Mr. Gatti decided on terrazzo for its look and its practicality. A non-porous, easy-to-clean surface was essential to meet health standards for food preparation. Equipped with a full kitchen, the market will bring in guest chefs and offer fresh meals for take-out.

Next, he wanted a monochromatic look, a simple backdrop to showcase the merchandise. Starting with the old mauve-red brick on one interior wall, the dominant color in the space, the terrazzo was formulated to match it. The aggregate flecks of gray, black and ivory unify the elements of stainless steel equipment, black outlets and ivory ceiling.The color is carried out in the store’s brand identity, down to the bags for shoppers.

“It’s very consistent, clean and smooth with no seams,” Mr. Gatti reported, adding that he loves that countertops, sides, walls, and floor are all the same. “Everything is installed in a thoughtful way: all colors and ideas are integrated into the color scheme. It reads as monochromatic; if you squint, the space is monochromatic.”

Seemingly seamless

To create terrazzo-clad walls without divider strips and a poured-in-place appearance, six- to seven- foot square or rectangle terrazzo wall panels were precast and finished offsite. The terrazzo contractor then installed them and patched them together in place for a seamless appearance, explained Eddie Lourenco of Associated Terrazzo Company.

Pre-casting the panels allowed for tight, sharp and true inside and outside corners, a detail requested by the owner. A 3/4-inch radius on inside corners is typical in cast-in-place terrazzo because of the challenge of grinding a perfect 90-degree corner once it’s in place.
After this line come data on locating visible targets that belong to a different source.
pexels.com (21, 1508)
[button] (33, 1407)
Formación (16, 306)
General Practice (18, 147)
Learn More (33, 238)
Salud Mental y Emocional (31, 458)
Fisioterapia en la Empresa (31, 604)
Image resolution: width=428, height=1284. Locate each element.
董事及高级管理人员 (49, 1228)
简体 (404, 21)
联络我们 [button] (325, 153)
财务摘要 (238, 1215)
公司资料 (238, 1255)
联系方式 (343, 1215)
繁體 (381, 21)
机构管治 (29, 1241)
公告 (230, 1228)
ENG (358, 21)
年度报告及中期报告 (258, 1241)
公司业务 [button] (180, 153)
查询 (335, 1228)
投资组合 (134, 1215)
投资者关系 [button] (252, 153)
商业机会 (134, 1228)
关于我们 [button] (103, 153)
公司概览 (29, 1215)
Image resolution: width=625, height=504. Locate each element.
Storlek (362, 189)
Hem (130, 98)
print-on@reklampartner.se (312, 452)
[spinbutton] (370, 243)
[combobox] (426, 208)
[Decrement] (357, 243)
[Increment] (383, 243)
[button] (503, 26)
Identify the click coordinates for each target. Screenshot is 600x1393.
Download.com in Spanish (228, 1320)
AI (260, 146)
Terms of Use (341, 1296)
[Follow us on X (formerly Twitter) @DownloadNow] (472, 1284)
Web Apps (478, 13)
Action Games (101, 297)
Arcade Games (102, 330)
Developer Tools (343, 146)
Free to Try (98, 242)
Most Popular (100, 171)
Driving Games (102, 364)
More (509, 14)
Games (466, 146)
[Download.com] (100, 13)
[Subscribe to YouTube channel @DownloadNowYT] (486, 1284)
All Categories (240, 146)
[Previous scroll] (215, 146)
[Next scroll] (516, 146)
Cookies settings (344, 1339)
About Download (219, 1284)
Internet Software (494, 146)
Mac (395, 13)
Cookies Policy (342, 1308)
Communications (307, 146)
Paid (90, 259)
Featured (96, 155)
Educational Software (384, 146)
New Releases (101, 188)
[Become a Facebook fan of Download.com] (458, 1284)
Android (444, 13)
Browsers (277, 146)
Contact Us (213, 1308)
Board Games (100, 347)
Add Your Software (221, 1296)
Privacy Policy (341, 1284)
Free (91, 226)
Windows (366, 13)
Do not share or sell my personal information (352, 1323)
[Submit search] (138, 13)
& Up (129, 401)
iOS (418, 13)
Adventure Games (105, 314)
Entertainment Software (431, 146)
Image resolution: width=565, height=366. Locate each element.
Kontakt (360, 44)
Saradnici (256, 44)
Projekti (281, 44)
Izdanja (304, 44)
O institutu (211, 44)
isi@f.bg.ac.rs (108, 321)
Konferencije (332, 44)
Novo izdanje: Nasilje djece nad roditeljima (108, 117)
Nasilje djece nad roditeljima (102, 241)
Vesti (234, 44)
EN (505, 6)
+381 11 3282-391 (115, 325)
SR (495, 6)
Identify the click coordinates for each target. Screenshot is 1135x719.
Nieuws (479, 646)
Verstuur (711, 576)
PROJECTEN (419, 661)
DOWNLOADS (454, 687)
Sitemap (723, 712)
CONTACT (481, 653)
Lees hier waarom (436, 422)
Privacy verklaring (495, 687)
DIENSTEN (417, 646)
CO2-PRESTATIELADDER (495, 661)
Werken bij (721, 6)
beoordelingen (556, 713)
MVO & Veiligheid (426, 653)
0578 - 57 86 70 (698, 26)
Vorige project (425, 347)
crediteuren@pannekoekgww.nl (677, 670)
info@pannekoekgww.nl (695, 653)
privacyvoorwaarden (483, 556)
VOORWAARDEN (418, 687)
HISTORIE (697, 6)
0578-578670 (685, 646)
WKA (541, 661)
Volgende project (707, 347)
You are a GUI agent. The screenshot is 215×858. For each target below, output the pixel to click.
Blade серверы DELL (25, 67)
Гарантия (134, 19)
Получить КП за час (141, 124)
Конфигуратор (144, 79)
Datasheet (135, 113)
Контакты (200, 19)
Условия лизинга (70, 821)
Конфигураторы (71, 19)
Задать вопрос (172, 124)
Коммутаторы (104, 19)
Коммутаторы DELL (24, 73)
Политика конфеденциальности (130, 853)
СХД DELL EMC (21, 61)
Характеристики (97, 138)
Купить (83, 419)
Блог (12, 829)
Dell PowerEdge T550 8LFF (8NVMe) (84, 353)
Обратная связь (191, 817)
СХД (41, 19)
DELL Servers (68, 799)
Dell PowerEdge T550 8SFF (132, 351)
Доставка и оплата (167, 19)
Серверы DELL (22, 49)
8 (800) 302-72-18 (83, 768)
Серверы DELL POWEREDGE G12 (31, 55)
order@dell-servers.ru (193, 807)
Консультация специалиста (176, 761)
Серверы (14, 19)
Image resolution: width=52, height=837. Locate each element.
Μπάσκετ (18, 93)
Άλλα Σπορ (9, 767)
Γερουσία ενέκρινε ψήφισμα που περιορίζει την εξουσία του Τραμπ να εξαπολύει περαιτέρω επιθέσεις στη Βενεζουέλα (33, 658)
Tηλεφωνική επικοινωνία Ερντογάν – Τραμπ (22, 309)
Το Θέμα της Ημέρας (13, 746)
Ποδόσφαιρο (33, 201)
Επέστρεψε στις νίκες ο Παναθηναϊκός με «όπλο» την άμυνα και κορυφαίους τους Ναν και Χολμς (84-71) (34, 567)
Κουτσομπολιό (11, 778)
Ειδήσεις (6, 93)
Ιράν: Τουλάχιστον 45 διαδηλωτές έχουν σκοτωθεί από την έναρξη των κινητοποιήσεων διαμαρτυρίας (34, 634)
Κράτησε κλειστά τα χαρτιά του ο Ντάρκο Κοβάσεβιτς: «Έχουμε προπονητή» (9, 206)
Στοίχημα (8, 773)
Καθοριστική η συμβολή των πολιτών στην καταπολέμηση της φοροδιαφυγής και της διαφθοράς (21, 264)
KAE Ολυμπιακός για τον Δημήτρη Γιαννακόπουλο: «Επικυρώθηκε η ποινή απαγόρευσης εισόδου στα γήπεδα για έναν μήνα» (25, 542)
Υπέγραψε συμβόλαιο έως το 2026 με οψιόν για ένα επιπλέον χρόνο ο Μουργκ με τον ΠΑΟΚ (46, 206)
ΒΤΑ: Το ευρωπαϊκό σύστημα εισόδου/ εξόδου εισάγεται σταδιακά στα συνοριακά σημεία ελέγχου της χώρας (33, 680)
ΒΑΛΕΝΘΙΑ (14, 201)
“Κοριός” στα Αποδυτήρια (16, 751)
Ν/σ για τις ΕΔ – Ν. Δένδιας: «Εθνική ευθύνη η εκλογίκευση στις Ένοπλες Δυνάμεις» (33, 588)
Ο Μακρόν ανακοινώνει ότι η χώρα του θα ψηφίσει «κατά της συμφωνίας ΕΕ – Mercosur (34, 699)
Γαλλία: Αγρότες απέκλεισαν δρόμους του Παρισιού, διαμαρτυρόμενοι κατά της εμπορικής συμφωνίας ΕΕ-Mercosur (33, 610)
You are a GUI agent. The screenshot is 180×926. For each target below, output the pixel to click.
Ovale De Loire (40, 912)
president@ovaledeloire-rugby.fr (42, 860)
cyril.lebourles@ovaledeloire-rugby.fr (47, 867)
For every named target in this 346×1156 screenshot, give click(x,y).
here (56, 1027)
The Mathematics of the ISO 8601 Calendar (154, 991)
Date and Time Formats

The wall sections were attached with epoxy glue over a plywood substrate that was screwed to wall studs. The edges were chiseled to avoid straight lines, then the joints between the separate panels were patched, hand-ground and hand-polished.

The epoxy mix was modified with a thickening agent for the vertical application so that it wouldn’t run when applied. Because both the thickener and the grinding speeds of hand tools affect the color of the terrazzo, a divider strip is typically placed between the vertical terrazzo and the horizontal terrazzo floor, which is generally enough to trick the eye from noticing any difference in color between the two according to Mr. Lourenco. On the walls, the thicker formula was used throughout in both the offsite precast and in the field vertical patchwork to keep the color consistent.

Using precast panels also helped speed the process in the field. The crew spent about two weeks casting in shop and two weeks onsite.

“Polishing in the field is an extremely exhaustive process and very challenging to achieve the finish,” observed Mr. Copperman. While machine polishing on a floor is aided by the force of gravity, hand-polishing on walls, where any imperfection would have been evident, presented a double challenge. “The contractor spent an enormous amount of time to get it perfect.”

Investment in Beauty

For Mr. Gatti, the design and restoration of this building is an investment in his community and his environment, more than in his bottom line.

“The money mongers are ruining the landscape of our cities, not to speak of our world,” Mr. Gatti declared. “Cheap apartments and terribly designed architecture are changing the way we think on a big picture level.”

The architect who drew up the plans, Elmer Lin of Consortium, explained: “This little building was given more attention than it ‘deserved.’” This little building could easily have been lost in the development rush. With the value of land, it could have been leveled for a ten-story condo for immediate return on investment.

“Instead we decided to keep and revitalize the gem that it is. This renovation is a monument to the love of the building.”